Onchain Data Pipelines: Blockbatch Load#
The data produced by blockbatch
processing is stored in GCS, so it is not easily accessible for
dashboards and SQL-based data pipelines. In this section we go over how to explore and prototype
with blockbatch
data in GCS, and how to create jobs that load the data into ClickHouse to power
downstream analytics and dashboards.
Ad-hoc Blockbatch Queries#
We have set up a parameterized view on our ClickHouse instance that allows you to query data from a blockbatch root path for a given chain and date. The parameterized view is defined like this:
CREATE VIEW blockbatch_gcs.read_date
AS SELECT
chain,
CAST(dt, 'Date') AS dt,
*
FROM s3(
concat(
'https://storage.googleapis.com/oplabs-tools-data-sink/',
{rootpath:String},
'/chain=', {chain:String},
'/dt=', {dt:String},
'/*.parquet'
)
, '[HIDDEN]'
, '[HIDDEN]'
, 'parquet'
)
SETTINGS use_hive_partitioning = 1
For the chain
and dt
values to appear as top-level columns we need the use_hive_partitioning
setting. The view is a simple convenience so that users don’t have to remember the exact syntax
for the s3
table function and the credentials that are used to access the GCS bucket.
Here is how one would use the view to query the data:
SELECT
*
FROM blockbatch_gcs.read_date(
rootpath = 'blockbatch/account_abstraction/enriched_entrypoint_traces_v2',
chain = 'base',
dt = '2025-04-01'
)
LIMIT 10
SETTINGS use_hive_partitioning = 1
Notice that the use_hive_partitioning
setting must be used both when creating the view and when
using the view in a query.
Data Loading Jobs#
Our platform supports loading data from GCS into ClickHouse, using data markers to make sure that data is ready to load before executing the load job.
Loading by Blockbatch#
This section describes how to create a job that loads blockbatch
data from GCS into ClickHouse
tables one block batch at a time. This can be useful if:
You want to load data exactly AS-IS, without any transformations from GCS to ClickHouse. Only to gain the benefits of ClickHouse’s performance and analytics capabilities.

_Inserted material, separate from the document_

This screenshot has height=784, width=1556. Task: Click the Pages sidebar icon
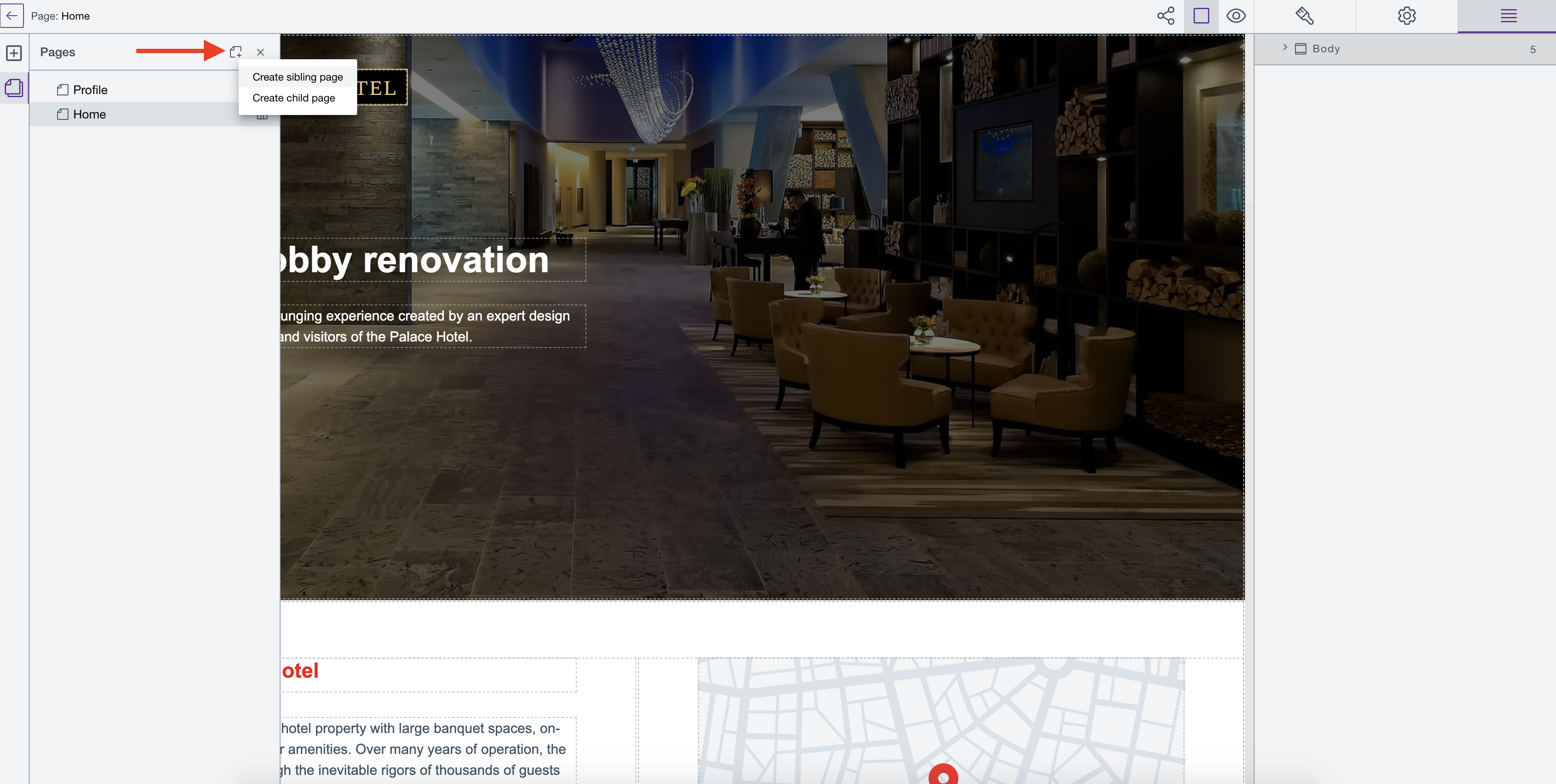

You want to load a filtered existing
blockbatch
model into ClickHouse. The results of ablockbatch
model are large, so not practical to load into ClickHouse. In some cases filtering down (e.g. to a specific event or contract address) and loading the results into ClickHouse can be useful to power a specific analytics use case.You want to maintain a dimension table where the source of truth is the
blockbatch
model but the values in the dimension table are updated with each new block batch. A good example of this is thedim_erc20_first_seen_v1
table which maintains a runningmin(block_timestamp)
for ERC-20 tokens.
Note that loading by blockbatch is generally not a good fit for aggregations. The loading process will only be able to see the data for a single block batch at a time, so it will not be able to aggregate on any useful grain. Advanced ClickHouse users will recognize that the destination table in ClickHouse could have aggregation state columns, so it is definitely possible to use blockbatch loading to compute aggregations. However it would be relatively complex and so we don’t encourage it.

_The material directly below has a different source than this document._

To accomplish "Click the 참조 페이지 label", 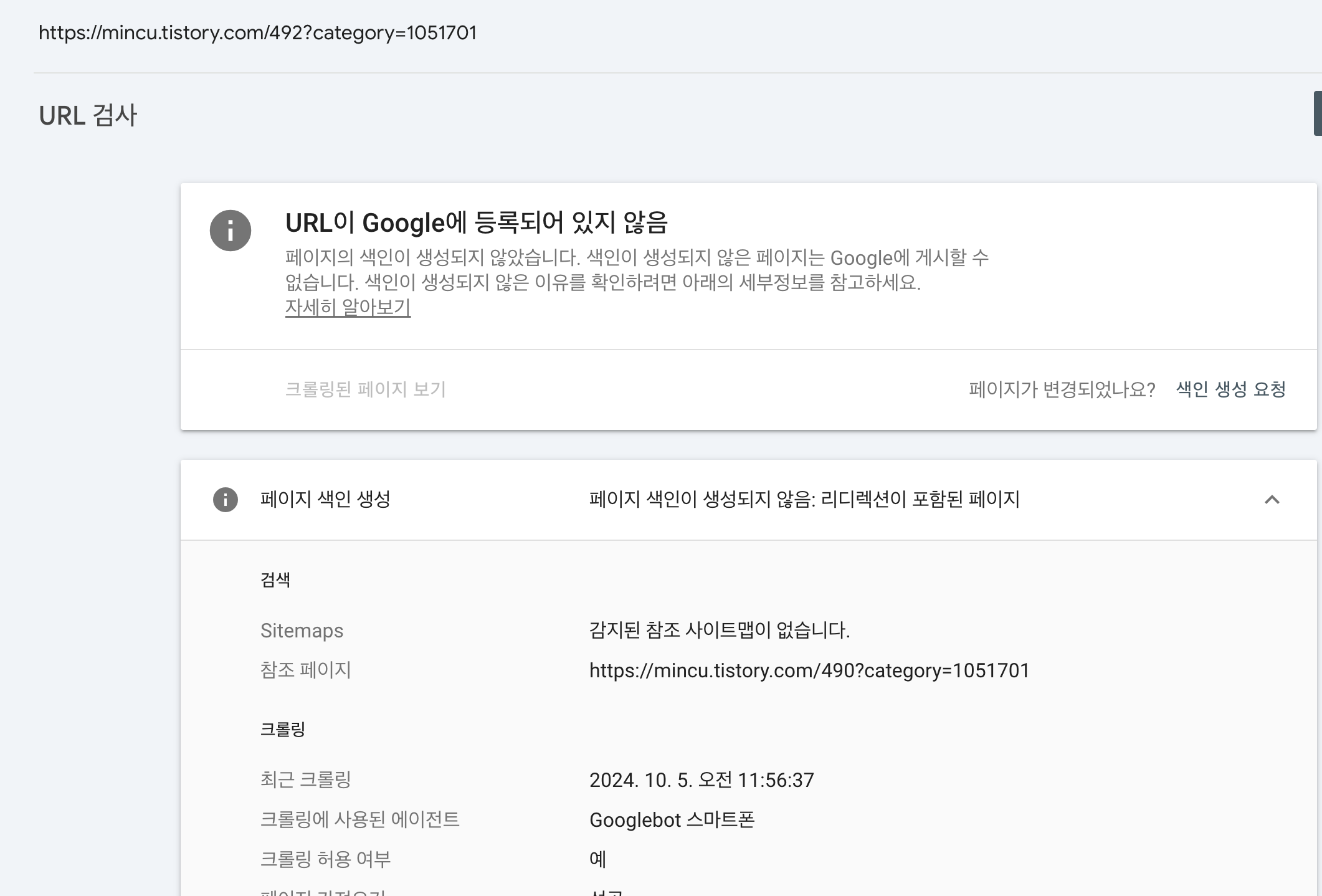I will 305,670.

To set up a blockbatch loading job all you need is the CREATE TABLE statement for the table you want to load into, and the INSERT INTO statement that you want to use to load the data. We’ll go over that in more detail below.

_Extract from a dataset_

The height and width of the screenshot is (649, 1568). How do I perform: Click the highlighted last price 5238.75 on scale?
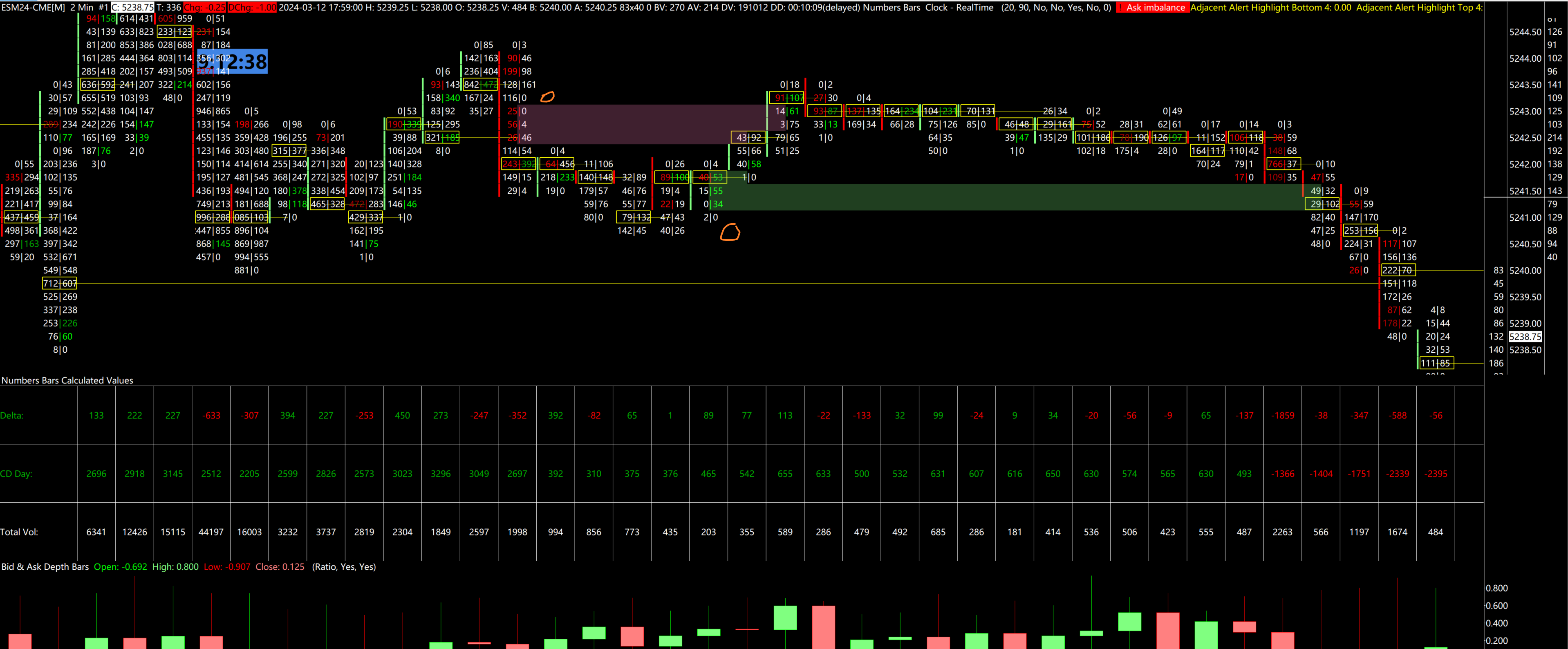(1525, 336)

Loading by Date and Chain#
There are cases where it is useful to operate on a date and chain grain instead of at the single
block batch level. The mental model you build about the data pipeline is much easier to reason
about since chain
and dt
map directly to the majority of our reports and dashboards.
Load jobs by chain
ad dt
are set up in a similar way to blockbatch loading jobs. You will need
the CREATE
and INSERT
statements that define the load job.
Load Job Specification#
There are four pieces you need to set up to create a load job:
The
CREATE TABLE
statement that defines the destination table.The
INSERT INTO
statement that defines the source data.The job specification which specifies the input data needed to run the job and the output table where the results will be written.
The
dagster
asset that defines the job
Location#
Blockbatch load jobs:
src/op_analytics/datapipeline/etl/blockbatchload/ddl
.Date and chain load jobs:
src/op_analytics/datapipeline/etl/blockbatchloaddaily/ddl
.
Naming convention#
The CREATE
and INSERT
files are named after the table they are loading into and they have the
__CREATE.sql
and __INSERT.sql
suffixes to identify them.
For example here are the two files for the create_traces_v1
table
src/op_analytics/datapipeline/etl/blockbatchload/ddl/
contract_creation/create_traces_v1__CREATE.sql
contract_creation/create_traces_v1__INSERT.sql
The root path of the output table is blockbatch/contract_creation/create_traces_v1
and the
resulting table in ClickHouse will be blockbatch.contract_creation__create_traces_v1
(the slash
in the root path is replaced with a double underscore).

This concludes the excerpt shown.